VGBL (Pension Plan) — For simplified, exempt, and complementary PGBL (Pension Plan)

VGBL (Pension Plan) does not offer a fiscal benefit during the accumulation phase. At withdrawal, however, the IR levies only the earnings (gains), sparing the principal capital from taxation. It is classified as life insurance, not as complementary pension.

Regressive Table — For those who think about the long term

The regressive table is exclusive to private pension and reduces the income tax rate as the money remains invested. It is the most efficient option for those who plan to withdraw after many years:

Accumulation PeriodIR Rate
Up to 2 years35%
2 to 4 years30%
4 to 6 years25%
6 to 8 years20%
8 to 10 years15%
Above 10 years10%

Progressive Table — The standard IR table

In the progressive table, the IR on withdrawal follows the same rates as labor income. It is calculated on the withdrawn amount and can be paid or complemented in the Annual Declaration. The rates are:

Annual Calculation BaseIR Rate
Up to $24,511.92Exempt
From $24,511.93 to $33,919.807.5%
From $33,919.81 to $45,012.6015%
From $45,012.61 to $55,976.1622.5%
Above $55,976.1627.5%

Frequently Asked Questions

PGBL (Pension Plan) is indicated for taxpayers who make the Complete Declaration of Income Tax and have a marginal income tax rate of at least 15%. The benefit occurs because the annual contributions to PGBL (Pension Plan), limited to 12% of gross taxable income, are deductible from the income tax calculation base. This generates an immediate "discount" on the tax to be paid. On the other hand, if you make a Simplified Declaration (which uses the standard 20% discount), there is no basis for deducting PGBL (Pension Plan), making VGBL (Pension Plan) the superior option for this profile. Self-employed individuals with variable income, exempt from IR, or those who have already reached the 12% limit of gross taxable income should also opt for VGBL (Pension Plan).
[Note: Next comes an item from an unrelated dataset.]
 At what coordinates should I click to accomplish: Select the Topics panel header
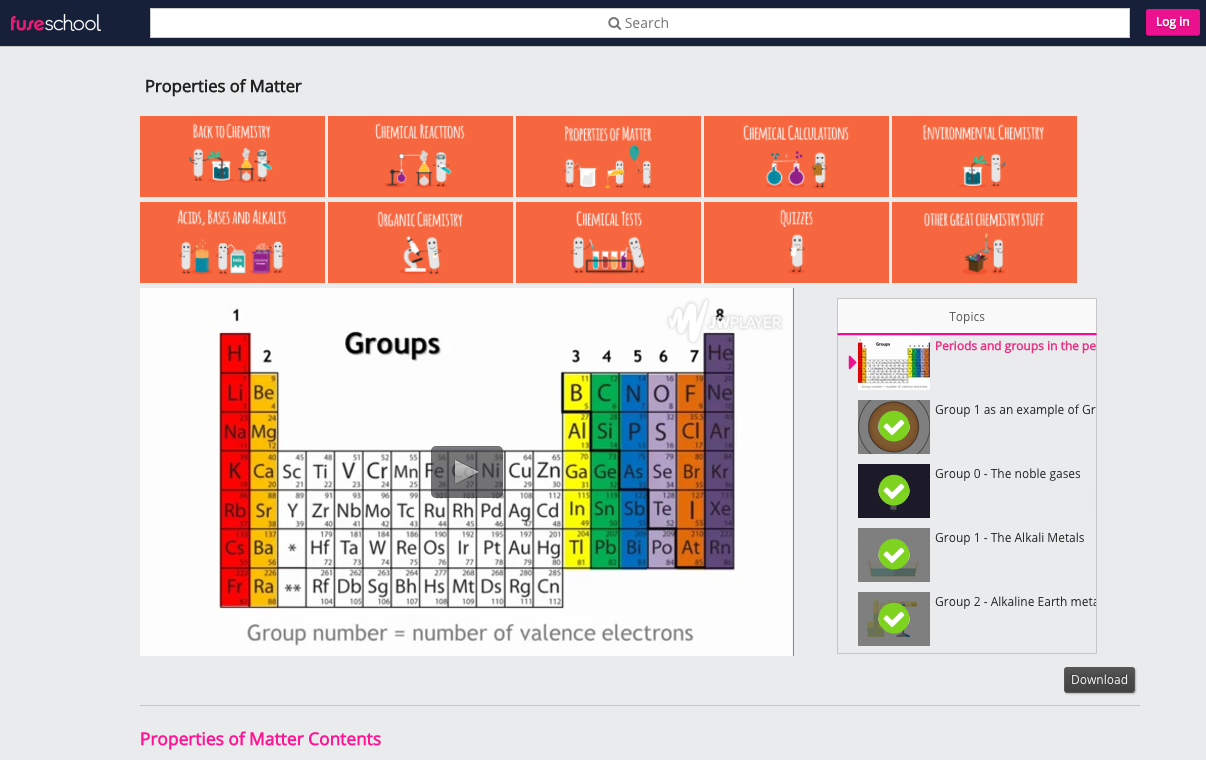pos(966,316)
The regressive table is a taxation exclusive to private pension that progressively reduces the income tax rate as the term of accumulation increases. It starts at 35% for withdrawals in less than 2 years and drops to only 10% for resources kept for more than 10 years. For context, conventional fixed income investments taxed reach up to 15% of IR at maximum (regressive table of investments). Therefore, the regressive table of the pension is only advantageous for terms above 10 years, when the 10% rate surpasses the 15% maximum of other products. For shorter terms, the progressive table may be more efficient — especially if the annual withdrawn amount is low enough to fall within the exempt or 7.5% ranges.
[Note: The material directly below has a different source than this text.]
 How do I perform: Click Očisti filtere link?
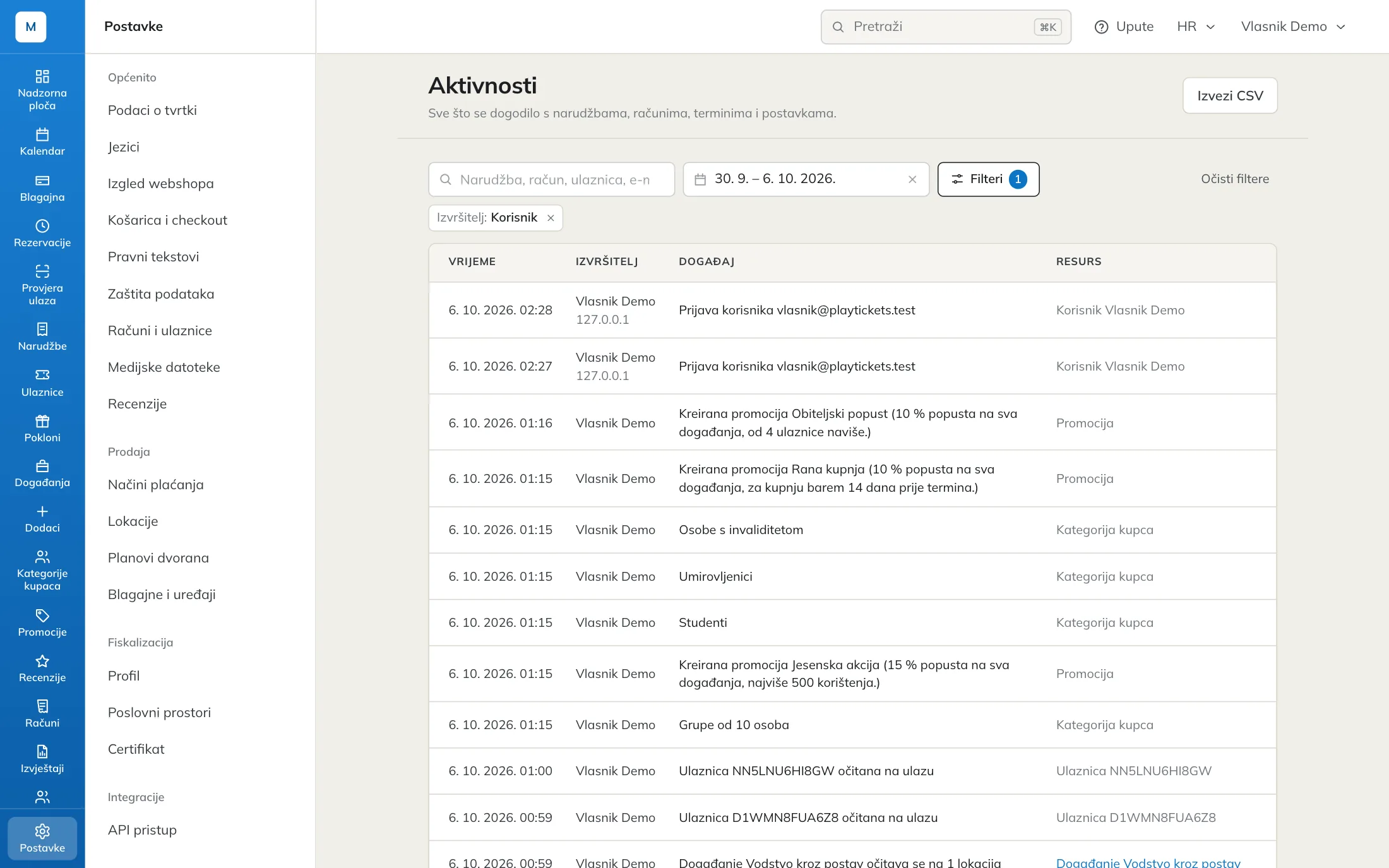pyautogui.click(x=1235, y=179)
Yes, you can perform a portability between private pension plans without paying tax at the time of transfer — as long as the portability is done between products of the same nature (PGBL (Pension Plan) to PGBL (Pension Plan), or VGBL (Pension Plan) to VGBL (Pension Plan)). It is not possible to migrate directly from PGBL (Pension Plan) to VGBL (Pension Plan) via portability, since they are products of different legal nature. As for the tax regime (progressive or regressive), the change is only allowed from progressive to regressive, never the other way around, and the term count starts from the day of migration, which directly impacts the regressive regime rate. Therefore, it is fundamental to plan the tax regime from the beginning of the investment.